◆ **Description of the task**: What lines of the listing below contain the word "Deel"? Copy each of them out.

◆ **Entries provided**:
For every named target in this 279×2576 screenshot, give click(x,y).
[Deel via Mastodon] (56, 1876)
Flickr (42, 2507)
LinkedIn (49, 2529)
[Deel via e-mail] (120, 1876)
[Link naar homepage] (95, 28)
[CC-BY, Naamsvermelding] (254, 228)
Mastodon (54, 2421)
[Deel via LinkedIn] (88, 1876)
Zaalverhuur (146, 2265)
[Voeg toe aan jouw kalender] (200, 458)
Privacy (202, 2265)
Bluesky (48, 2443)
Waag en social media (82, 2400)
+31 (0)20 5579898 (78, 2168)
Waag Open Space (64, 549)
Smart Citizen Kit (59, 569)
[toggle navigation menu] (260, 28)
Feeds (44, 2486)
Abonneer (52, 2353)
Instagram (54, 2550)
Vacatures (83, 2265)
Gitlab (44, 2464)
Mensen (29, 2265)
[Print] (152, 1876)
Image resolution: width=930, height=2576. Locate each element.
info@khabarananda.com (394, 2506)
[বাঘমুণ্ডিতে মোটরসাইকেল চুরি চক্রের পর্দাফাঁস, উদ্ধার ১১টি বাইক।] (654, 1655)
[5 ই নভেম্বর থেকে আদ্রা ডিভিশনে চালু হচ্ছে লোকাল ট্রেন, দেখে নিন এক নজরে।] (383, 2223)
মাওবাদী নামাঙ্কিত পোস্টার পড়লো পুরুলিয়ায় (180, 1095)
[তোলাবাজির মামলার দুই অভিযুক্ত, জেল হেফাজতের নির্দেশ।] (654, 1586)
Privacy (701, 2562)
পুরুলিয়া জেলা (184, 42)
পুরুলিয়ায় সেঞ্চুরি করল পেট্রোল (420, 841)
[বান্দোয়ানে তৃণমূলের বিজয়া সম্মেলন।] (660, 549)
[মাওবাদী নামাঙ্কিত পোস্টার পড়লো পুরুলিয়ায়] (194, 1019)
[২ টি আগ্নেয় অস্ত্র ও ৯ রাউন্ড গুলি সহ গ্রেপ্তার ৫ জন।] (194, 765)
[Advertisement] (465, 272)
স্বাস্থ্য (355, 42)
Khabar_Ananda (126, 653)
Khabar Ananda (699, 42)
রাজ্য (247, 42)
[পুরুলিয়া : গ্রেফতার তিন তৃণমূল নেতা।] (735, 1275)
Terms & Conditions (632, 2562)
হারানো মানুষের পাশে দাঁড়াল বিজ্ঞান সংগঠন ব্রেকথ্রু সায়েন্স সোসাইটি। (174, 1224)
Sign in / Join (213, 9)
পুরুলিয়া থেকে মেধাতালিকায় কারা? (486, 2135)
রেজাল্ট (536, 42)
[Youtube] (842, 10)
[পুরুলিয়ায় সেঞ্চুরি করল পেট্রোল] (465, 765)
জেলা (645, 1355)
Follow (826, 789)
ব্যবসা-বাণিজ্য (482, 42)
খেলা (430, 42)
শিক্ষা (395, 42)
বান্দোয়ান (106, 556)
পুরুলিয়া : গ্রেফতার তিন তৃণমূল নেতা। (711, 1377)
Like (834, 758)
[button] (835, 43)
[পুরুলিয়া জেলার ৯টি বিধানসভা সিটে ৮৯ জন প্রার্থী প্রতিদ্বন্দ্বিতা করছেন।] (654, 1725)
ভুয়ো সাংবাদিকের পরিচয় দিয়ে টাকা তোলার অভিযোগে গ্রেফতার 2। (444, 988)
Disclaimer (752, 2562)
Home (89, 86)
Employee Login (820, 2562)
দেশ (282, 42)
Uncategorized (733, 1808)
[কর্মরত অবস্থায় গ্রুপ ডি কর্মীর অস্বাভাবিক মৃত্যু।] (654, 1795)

◆ **Task output**:
[Deel via Mastodon] (56, 1876)
[Deel via e-mail] (120, 1876)
[Deel via LinkedIn] (88, 1876)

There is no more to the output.